The forecast expects the 11 wholesale prices it tracks to average $40/MWh in 2025, up 7% from 2024. It also expects the average residential prices to be 2% higher than the 2024 average, though after accounting for inflation, prices may remain relatively unchanged. 

The only two regions expected to have lower than average prices are ERCOT ($30/MWh) and the Northwest ($55/MWh). 

More: EIA 

DOJ Asked to Investigate Texas’ Handling of $1B in Harvey Recovery Funds

The U.S. Department of Housing and Urban Development (HUD) has asked the Justice Department to take action against the Texas General Land Office (GLO) after finding it had violated the Fair Housing Act by discriminating against Black and Hispanic residents when it designed a competition to allocate Hurricane Harvey relief money. 

HUD’s review of the GLO’s funding process revealed the state agency had engaged in a pattern of “discriminatory actions based on race and national origin,” wrote Ayelet Weiss, assistant general counsel for HUD’s Office of Fair Housing Enforcement, in a letter to the Justice Department.

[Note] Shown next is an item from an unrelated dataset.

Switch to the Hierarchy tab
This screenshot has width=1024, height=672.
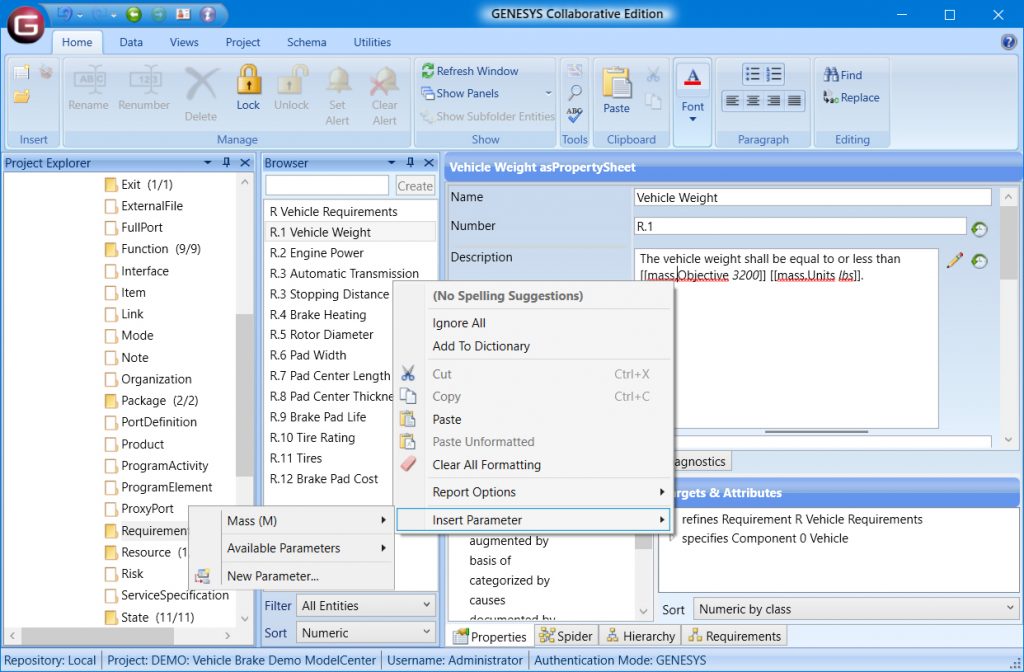[x=640, y=635]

The GLO originally awarded no money to Houston or Harris County. 

More: Houston Chronicle 

BLM Seeks Public Input for Idaho Renewable Projects

The Bureau of Land Management is seeking public input on two renewable projects in Idaho proposed by Arevia Power. 

The proposed projects are for a 400-MW Snake River Energy Solar facility and a 500-MW Taurus Wind facility. The facilities will share a 550-MW battery storage facility and a transmission line. 

An informational forum will be held Jan. 28. The public may submit their input by email until Feb. 7.